"Protein for Life" refers to the quality of nutrition that eggs provide and the continuous improvement made by egg farmers to reduce the impact of egg production on the environment and resources like land and water.
"America's egg farmers take their dual responsibilities of providing nutritious food and stewardship of the land extremely seriously," said Anne L. Alonzo, AEB president and CEO. "On World Egg Day 2018, we're celebrating 'Protein for Life' with the International Egg Commission by educating people on how eggs are a source of sustainable nutrition that can help fight world hunger."
"The concept of sustainable nutrition remains a focus of the egg industry — both in the U.S. and internationally. Eggs are nutrient-rich, affordable and culturally acceptable with one of the lowest environmental impacts, making them an ideal food source for the growing world population," Alonzo added.
"Studies have shown that providing just one egg a day to children in nutritionally vulnerable populations can dramatically improve health outcomes," noted Dr.

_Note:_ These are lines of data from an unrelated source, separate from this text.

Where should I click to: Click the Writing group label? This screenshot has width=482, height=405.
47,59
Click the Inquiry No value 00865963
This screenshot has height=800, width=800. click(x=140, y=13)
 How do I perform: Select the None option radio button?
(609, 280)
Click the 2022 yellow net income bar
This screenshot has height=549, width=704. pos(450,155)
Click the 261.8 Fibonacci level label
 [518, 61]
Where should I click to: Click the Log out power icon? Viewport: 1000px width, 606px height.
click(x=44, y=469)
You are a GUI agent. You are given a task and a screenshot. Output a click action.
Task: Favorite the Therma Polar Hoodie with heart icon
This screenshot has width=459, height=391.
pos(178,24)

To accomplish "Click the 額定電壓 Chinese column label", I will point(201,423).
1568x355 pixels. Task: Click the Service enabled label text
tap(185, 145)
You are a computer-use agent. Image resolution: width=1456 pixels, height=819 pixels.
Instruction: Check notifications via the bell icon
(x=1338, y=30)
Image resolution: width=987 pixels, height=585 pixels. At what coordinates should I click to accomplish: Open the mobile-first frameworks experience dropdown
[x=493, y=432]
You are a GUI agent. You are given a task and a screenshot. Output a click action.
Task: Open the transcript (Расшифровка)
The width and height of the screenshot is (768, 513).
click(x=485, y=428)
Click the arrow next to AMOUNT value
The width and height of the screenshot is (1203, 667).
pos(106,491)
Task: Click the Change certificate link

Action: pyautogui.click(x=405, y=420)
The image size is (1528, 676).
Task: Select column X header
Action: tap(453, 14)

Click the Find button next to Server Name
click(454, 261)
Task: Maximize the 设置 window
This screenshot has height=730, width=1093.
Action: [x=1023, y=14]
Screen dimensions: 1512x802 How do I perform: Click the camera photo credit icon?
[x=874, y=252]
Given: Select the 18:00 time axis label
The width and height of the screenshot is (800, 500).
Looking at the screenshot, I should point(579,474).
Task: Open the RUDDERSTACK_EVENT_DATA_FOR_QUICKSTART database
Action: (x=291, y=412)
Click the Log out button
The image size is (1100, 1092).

Mickey Rubin, executive director of the AEB's Egg Nutrition Center, which funds independently conducted nutritional research at major universities.
"As a nutrition source for growing children, the egg is pretty incredible," Rubin said. "One large egg has 13 essential vitamins and minerals and six grams of high-quality protein at approximately 17 cents per egg, which makes them highly affordable."
The AEB has created a World Egg Day landing page on its website dedicated to providing information about the nutritional sustainability of eggs.